What a year! And still
time for Cliff! But Someone doesn't seem to want him. The list of
vacuous narcissists of no to negative consequence just keeps on
growing - it is the gift that keeps on giving. David Bowie gave us
permission to be ourselves. Leonard Cohen gave us permission to be
our big-nosed sulky selves. And George Michael attempted to reinvent
the drive-thru. Each time, the world changed and would never be the
same again. Although you can watch them on youtube when they were
better. But who would you most like to see die next? Yes - it's your
friends and colleagues who have suddenly become 5 yrs old, and that
twat on the news who never knew fucknobody. But apart from them?

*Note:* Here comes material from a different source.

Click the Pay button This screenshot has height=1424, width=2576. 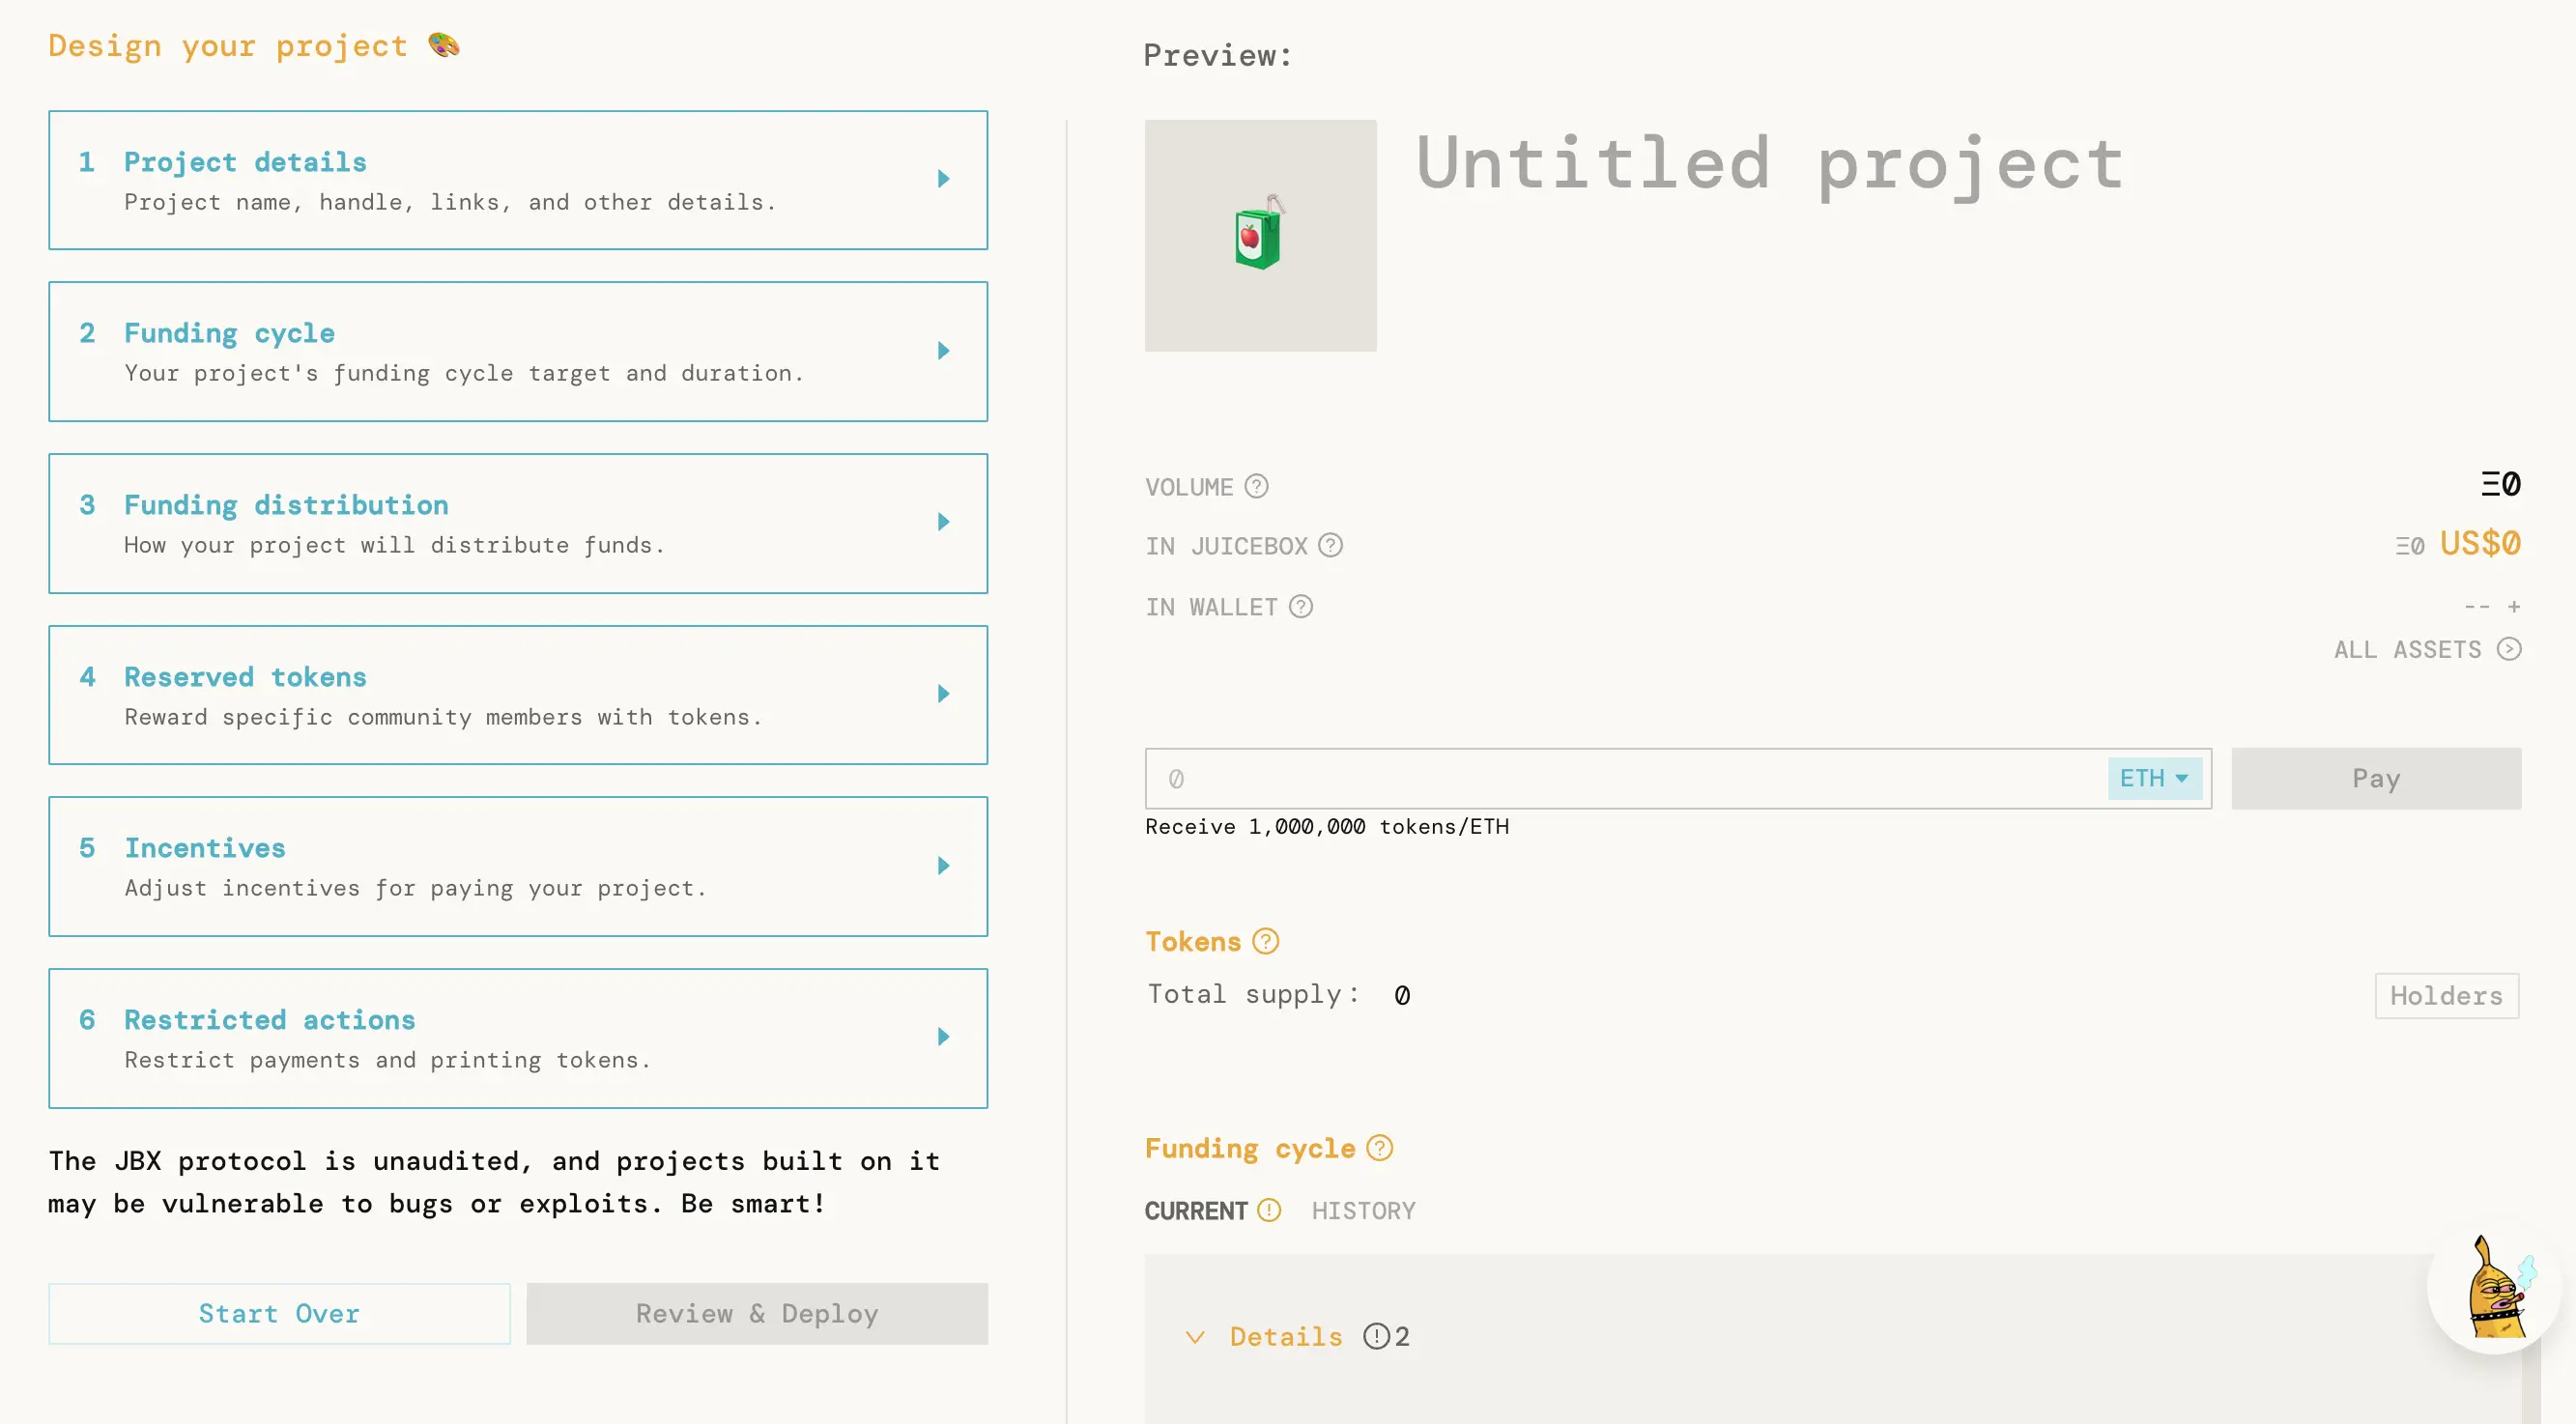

Which celebrity would you most like to see next shuffling off into a
hastily cobbled together crockofshite TV #tweet fest? Everyone will
have their own personal favourite 'Top Ten', but I'll probably get bored halfway through....
1. That other one
out of Status Quo.
Really,
that other one out of Status Quo is not the only other one out of
Status Quo, but with the B-listers dropping like flies, and the rest
of the alphabet dying at over a million a week, there just aren't
enough candles for everybody. Sneering snobs have attempted to
diminish the musical achievements of this seminal band, but if it
really were that easy to make a multitude of hit records sound the
same, then every one would be it. Apart from that first one, which
instead merely sounded like someone else.
2. Bob Geldof
A
popular choice with tax and planning authorities everywhere, Bob's
greatest achievements must surely include forgetting Midge Ure, and
making Nigel Farage look the lesser wanker. His famously inspired ad
lib 'Give us your fucking money' was in fact rehearsed over many
years, but such was his professional delivery that even today it
seems off the cuff, and people don't always appreciate the years of practise
that go into every act behind the scenes.
3. Bob Monkhouse
again
Shrewd
observers of Bob Monkhouse will have noticed that he was never truly
alive, merely a stacked nesting of fabricated GOSUB routines, all
written out and colour coded in that famous book of him, but it was
still fun to hear that he had died, albeit sadly only in 2003. Perhaps his greatest joke was the
one about faking sincerity, but no it wasn't - that was merely a
sinister confession. It was instead 'They laughed when I said I was
going to be a comedian. They're not laughing now'. Although we can
still say this without his actual physical presence, it still somehow
seems a shame he can't die again.
4. Terry Wogan
again, twice, to be sure, to be sure
You
wouldn't think someone would steal money from Children in Need, but
then you are not a sadly missed celebrity, and so can't spell steal
'small non-commercial fee'. It takes a consummate mastery of
presentation to be able to do this while simultaneously reading off
the autocue just how many lives this money would otherwise save -
every little helps - and of course Terry 'would gladly have done it for
nothing' if the freedom of information request had forced him to a
quarter of a century earlier.
5. Simon Cowell
Even
the most leathery cynic amongst us will feel it a tragedy that
Simon's mother never lived to see him die. Very much an
outward-looking man, Simon invented the talent show, the talent show,
and the talent show, and who knows what he might invent next - there
seems no start to his ability. Although already immortalised in
dentistry, the flesh remains weak, and though these records will
outlast him, one just can't help hoping he takes forever to die, a
hollow, empty husk of a human, gazing at the reflection that must be
so transparent to himself, watching his life slowly evaporate, all
the time acutely, exquisitely, horrifically aware of the impending
eternal vacuum he never really left.
A quite wicked swipe at the cult of grief for celebrity death at the end of a year of sycophantic commentary on social media. Some truths laid bare and he's nothing if not controversial and always, always entertaining.